A forma do espaço urbano resulta de fatores diversos, tais como: a vontade e criação humana; as demonstrações de poder; o acaso; as sujeições locais ao meio físico e as preocupações sociais. O espaço urbano pode afirmar-se como um conjunto de diversas partes planimetricamente esquemáticas – reflexo de sucessivas adaptações ao meio físico e histórico. Não é a lógica da história, mas a sucessão de acontecimentos no tempo, que se reflete na realidade urbana. A flexibilidade que a caracteriza fá-la frágil. A cidade está sujeita a excessivas individualizações na organização do seu espaço. A capacidade recetiva da cidade permite convivência entre a regra e a exceção, entre sistema e forma, entre morfologia e tipologia. O tempo e as suas sucessivas interpretações são fatores de mutação da forma da cidade. Cabe a certos elementos da cidade resistir ou absorver as mutações constantes. Aldo Rossi ao determinar a arquitetura da cidade define os elementos que absorvem as mutações da cidade como sendo artefactos urbanos – os tipos.

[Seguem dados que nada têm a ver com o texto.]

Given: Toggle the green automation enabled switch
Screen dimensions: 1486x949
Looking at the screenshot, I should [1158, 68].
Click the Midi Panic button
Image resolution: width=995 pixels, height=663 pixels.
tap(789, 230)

Como é a cidade de Aldo Rossi?
‘Because the city will be seen comparatively, I lay particular emphasis on the importance of the historical method…’, Aldo Rossi
A cidade é o repositório da história. Ao acumular a imaginação do Homem, a cidade sintetiza uma série de valores coletivos. Aldo Rossi evoca a cidade de acordo com a memória coletiva, porque a sua construção é feita sobre o tempo e num lugar. A história documenta a estrutura urbana na sua descontinuidade, individualidade e forma. A história permite que a ideia de passado constitua as estruturas dos artefactos urbanos, do tempo presente – o Homem aceita perenidade nos artefactos urbanos sempre que sente necessidade de se expressar nas suas formas. Rossi analisa a cidade através dos seus artefactos, das suas permanências morfológicas e tipológicas. Ao atuar sobre a cidade, Rossi aciona o mecanismo da analogia.

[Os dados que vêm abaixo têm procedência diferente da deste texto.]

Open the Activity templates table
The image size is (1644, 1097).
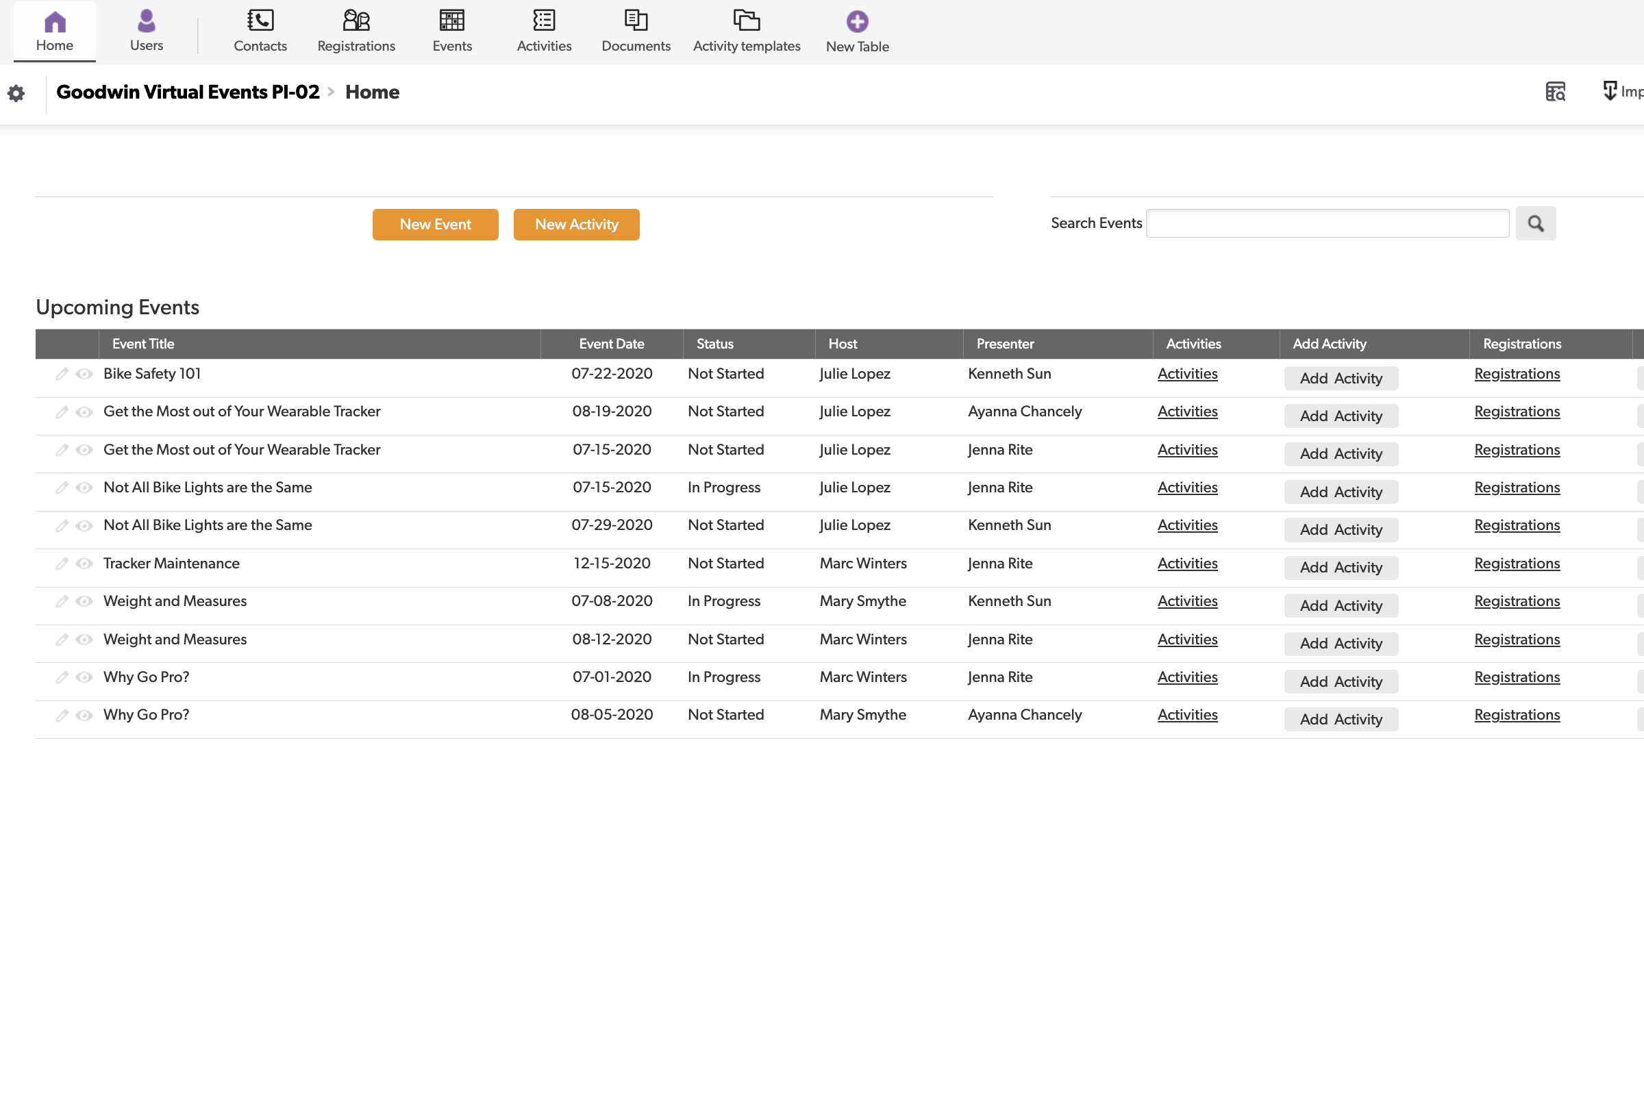(x=746, y=29)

Com a publicação de ‘L’architettura della città’, por Aldo Rossi em 1966, iniciou-se em Itália o Neo-Racionalismo Italiano ou Tendenza. A Tendenza afirma a importância dos diversos tipos de edifícios na determinação da estrutura morfológica urbana à medida que ela se desenvolve com o passar do tempo. Rossi define o artefacto urbano como sendo o único programa capaz de encarnar os valores históricos da arquitetura, cujos referenciais racionais devem advir analogicamente do vernáculo, das necessidades do quotidiano e assim construir o local através de formas estruturais.

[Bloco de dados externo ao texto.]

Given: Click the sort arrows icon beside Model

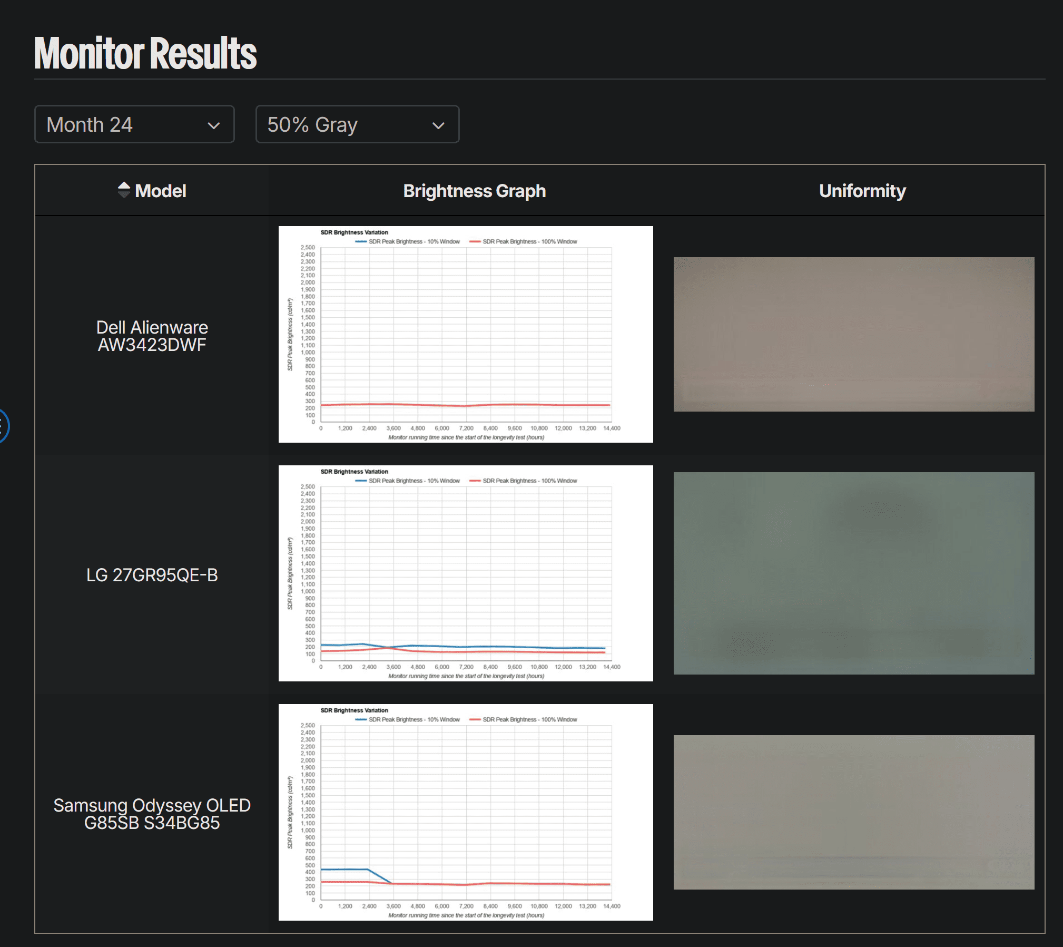Looking at the screenshot, I should tap(124, 190).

Defende-se a ideia de ‘continuidade do movimento’ num contexto urbano – isto é, cada novo projeto deve articular-se coerentemente, de acordo com a morfologia da cidade e de acordo com os valores tipológicos do lugar. A teoria da tipologia e da morfologia não conseguiu prevalecer ao confrontar-se com o infindável património das cidades históricas italianas. A Tendenza realizou muito pouco em Itália, mas exerceu um importante impacto sobre a preservação histórica dos centros urbanos italianos – excluindo qualquer presença de arquitetura contemporânea.